In Bolsena (1969), rectangular squares in neon-green pen and pencil seem out of place among natural curves and scribbles. Yet, in fact, as well as curves, Twombly worked a lot with rectangles, rectangles of paper that he cut out and used within collages. While the straight line is less characteristic of Twombly, the works in the exhibition show a lot of interest in the “edge”. Twombly layered graph paper, postcards and other drawings on top of drawings where the collaged paper created a border of control for an explosion of pencil or crayon.
We also see how Twombly used the drawings as plans for larger works. In Study for Treatise on the Veil (1970), strips of dark-green painted paper are layered horizontally across a white page.
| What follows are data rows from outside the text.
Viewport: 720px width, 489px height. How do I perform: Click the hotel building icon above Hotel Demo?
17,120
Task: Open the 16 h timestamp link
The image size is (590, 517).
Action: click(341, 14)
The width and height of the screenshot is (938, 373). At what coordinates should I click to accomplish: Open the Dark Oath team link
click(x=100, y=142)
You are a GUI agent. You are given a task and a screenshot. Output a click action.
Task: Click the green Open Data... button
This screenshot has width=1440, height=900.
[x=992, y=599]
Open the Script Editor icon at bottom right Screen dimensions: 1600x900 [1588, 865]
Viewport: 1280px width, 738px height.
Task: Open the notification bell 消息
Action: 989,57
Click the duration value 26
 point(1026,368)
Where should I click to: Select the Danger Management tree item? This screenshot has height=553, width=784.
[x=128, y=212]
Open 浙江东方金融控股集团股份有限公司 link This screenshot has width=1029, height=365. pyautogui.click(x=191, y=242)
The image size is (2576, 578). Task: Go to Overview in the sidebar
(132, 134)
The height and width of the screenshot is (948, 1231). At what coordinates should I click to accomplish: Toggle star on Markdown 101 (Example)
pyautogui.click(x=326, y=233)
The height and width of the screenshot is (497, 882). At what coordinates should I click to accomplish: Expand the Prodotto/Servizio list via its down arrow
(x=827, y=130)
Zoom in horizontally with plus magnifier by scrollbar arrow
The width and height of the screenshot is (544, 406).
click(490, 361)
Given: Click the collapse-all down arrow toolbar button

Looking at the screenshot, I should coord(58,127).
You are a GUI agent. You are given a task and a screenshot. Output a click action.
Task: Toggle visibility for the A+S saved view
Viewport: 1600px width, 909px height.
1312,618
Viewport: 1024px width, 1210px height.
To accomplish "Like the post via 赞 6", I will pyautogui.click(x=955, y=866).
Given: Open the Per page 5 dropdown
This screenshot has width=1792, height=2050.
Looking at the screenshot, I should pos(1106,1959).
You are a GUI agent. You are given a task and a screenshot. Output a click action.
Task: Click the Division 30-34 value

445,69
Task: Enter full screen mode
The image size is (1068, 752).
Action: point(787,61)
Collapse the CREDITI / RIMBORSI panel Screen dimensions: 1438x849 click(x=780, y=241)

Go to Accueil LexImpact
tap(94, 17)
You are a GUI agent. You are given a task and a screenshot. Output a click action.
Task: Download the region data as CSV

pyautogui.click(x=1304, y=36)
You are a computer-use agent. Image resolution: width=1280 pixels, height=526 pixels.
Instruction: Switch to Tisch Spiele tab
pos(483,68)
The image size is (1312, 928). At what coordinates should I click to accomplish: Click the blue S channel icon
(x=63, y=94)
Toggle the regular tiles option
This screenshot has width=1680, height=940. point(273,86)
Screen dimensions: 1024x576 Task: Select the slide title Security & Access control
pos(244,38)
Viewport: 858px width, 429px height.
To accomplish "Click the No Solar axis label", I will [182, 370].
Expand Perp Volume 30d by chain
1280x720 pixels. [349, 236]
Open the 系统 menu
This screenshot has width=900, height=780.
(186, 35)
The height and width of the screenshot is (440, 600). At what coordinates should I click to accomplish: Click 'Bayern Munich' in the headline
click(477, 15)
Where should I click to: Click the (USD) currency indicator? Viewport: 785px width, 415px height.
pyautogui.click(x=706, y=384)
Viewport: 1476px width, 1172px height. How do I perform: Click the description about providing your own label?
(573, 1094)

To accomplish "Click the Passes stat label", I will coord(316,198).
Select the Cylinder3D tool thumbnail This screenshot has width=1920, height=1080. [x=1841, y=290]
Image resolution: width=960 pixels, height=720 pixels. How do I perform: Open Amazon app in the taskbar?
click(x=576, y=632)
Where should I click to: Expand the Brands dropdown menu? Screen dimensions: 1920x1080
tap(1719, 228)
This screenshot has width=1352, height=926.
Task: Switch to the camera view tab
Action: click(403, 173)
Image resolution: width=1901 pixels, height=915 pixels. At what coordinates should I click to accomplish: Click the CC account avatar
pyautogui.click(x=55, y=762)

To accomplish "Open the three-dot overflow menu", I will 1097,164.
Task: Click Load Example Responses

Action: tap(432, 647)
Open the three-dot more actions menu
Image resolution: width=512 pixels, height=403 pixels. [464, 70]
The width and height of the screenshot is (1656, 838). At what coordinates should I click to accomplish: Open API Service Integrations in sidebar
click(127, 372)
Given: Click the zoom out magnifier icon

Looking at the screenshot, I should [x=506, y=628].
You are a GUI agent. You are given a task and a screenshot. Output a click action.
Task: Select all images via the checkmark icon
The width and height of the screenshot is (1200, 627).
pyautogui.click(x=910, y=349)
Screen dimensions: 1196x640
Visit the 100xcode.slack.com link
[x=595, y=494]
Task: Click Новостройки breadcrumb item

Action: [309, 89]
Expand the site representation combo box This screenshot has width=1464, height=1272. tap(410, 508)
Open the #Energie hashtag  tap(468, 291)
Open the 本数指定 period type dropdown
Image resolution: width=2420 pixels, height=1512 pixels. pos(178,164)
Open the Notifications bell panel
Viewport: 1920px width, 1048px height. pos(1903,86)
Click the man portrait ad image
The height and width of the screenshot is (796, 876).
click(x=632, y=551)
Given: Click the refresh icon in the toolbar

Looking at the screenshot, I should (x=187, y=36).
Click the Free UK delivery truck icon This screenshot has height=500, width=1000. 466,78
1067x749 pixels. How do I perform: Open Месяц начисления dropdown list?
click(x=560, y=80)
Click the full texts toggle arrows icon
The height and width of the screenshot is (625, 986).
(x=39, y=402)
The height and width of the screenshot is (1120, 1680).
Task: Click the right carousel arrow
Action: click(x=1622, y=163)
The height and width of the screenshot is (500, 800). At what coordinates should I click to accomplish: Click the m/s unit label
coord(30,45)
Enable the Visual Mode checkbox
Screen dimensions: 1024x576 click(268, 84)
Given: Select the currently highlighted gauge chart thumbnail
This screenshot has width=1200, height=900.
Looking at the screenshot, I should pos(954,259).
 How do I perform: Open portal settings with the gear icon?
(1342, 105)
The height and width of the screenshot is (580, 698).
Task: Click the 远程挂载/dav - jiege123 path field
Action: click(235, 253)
Twombly made the large-scale work,Treatise on the Veil (Second Version)in the same year, as a vast canvas painting of nearly 33 feet (10 metres). The large-scale piece looks very different from the study, however. It is made in white crayon on black house-paint. The bold green colour from the collage has been replaced by a thin, soft line. Tracing these processes gives an insight into how Twombly worked, translating his ideas from drawings to large-scale works, amplifying scale, but maintaining simplicity.
The title Treatise on the Veil refers to Twombly’s interest in mythical themes, which grew stronger when he moved to Rome in 1957, setting up a studio overlooking the Colosseum. Classical names such as Orpheus, Adonis and Pan infuse the drawings through titles, quotes and text written on the paper. Two drawings, one titled Venus and the other Apollo (both 1975), show the titular words scrawled centrally in red and blue crayon respectively. Surrounding them are lists of associated words that build up like a thought diagram.
The works in the final room are a combination of styles accumulated throughout the exhibition; drawing, collage and painting on paper. We see the emergence of Twombly’s celebrated style seen in larger-scale works that explode with colour and natural shapes. Scenes from an Ideal Marriage (1986) is one of these colourful accumulations. A central piece of collage is buried under paintings of bright abstract flowers peppered with Twombly’s signature blood red. In Untitled (2001), the leaf motif recurs under layers of purple hydrangea patterns, and yellow drips stream from above, combining the natural European influence with the brash New York style. In Nicola’s Irises (1990), tall, dark-purple flowers take on a recognisable form through a purple scribble with long emerald-green stems. Colour is one of the major accelerations of this room. The works have gradually journeyed from minimalist neutral tones to a maximum range of neon yellow, purple, pink and red. These works are no longer processes or experimentations, but finished works that achieve the same height of experience as his large-scale works, such as the Roseseries (2001-8), or the Lepanto series (2001) for which he received the Golden Lion prize at the 49th Venice Biennial.
From drawings with crayon and house-paint, to experimentation with symbols and numbers, to collage, to paint dripping and, finally, to the accumulation of techniques, the exhibition is a journey through Twombly’s experimental processes, which reaches a climax in style and composition parallel to his larger-scale practice.